Muhacir ol fenadan bul bekayı
Hakikat Hilmi'yâ budur kemal

Muhacir:Göç eden, bir yerden başka bir yere yerleşen demektir. Tevhid mertebeleri olan Allah’ın yedi makamının üçü’nü fenafillâh, dördünü bekâbillâh makamları oluşturur. Ki, kâmil mürşid bu makamlara aşina olduğundan, kendine müracat edenlere emri ilâhi olan âli prensipler ve zikri daim ile fena ve beka makamlarını telkin ederek irşadda bulunur. Ki bir insan ancak, bu âli prensiplere riayetle zikri daim uyanıklığı ile fena ve beka makamlarının keşfi marifetiyle kemâl bulup insan-ı kâmil olur.

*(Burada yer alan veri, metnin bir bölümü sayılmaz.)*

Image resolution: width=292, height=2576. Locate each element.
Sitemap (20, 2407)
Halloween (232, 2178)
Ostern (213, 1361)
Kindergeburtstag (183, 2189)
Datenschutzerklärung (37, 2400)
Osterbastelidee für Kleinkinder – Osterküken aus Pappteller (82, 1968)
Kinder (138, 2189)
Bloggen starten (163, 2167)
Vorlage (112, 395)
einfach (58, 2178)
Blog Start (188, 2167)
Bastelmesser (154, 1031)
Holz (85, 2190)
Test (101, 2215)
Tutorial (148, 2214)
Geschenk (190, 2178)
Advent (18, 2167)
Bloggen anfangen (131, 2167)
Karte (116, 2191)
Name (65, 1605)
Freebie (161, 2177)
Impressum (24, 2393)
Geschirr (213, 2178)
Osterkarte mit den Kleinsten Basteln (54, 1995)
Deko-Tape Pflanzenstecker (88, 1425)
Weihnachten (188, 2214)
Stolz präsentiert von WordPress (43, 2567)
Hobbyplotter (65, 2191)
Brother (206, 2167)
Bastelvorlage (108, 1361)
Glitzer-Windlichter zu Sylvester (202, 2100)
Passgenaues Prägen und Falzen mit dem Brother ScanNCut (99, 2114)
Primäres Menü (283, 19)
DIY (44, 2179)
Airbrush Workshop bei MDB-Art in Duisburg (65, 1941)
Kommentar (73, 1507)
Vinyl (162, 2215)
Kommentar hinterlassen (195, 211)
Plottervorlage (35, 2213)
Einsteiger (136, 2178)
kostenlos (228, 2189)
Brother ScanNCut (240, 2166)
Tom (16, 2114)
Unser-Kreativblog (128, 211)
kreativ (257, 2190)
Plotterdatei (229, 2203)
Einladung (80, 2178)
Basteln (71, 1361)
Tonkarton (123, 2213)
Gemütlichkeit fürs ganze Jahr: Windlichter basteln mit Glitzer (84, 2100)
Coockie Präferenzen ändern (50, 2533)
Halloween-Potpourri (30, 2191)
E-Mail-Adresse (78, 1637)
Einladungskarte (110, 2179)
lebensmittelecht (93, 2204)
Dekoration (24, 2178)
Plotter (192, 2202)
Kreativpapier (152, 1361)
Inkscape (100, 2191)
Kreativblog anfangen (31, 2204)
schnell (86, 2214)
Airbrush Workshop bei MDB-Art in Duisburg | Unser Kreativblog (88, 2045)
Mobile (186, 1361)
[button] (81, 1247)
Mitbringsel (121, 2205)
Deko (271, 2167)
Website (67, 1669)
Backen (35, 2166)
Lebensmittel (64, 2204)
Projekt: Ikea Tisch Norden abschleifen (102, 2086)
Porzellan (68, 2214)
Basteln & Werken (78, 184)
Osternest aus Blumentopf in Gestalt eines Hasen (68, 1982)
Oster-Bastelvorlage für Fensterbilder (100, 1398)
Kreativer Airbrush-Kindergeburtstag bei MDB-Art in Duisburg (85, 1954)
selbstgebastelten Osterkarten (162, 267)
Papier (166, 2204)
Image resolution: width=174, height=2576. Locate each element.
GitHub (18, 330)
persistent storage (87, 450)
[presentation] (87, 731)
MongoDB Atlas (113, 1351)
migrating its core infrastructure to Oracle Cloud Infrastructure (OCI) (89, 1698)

Bunu beyanla Malik Efendi Hz. Hilmi mahlası ile kendini muhatab ederek bizlere; Kâmil mürşidin âli prensipler telkinine riayet ve zikri daim uyanıklığıyla Muhacir ol fenadan bul bekayı, yani fena ve beka mertebelerinin keşfi marifetine ulaş diyor. Ve devamla, Hakikat Hilmi'yâ budur kemal diyerek, gerçek / hakiki insanı kâmil mazharı kulluk böyle olur, buyuruyor. Allah her şeyi en iyi bilendir.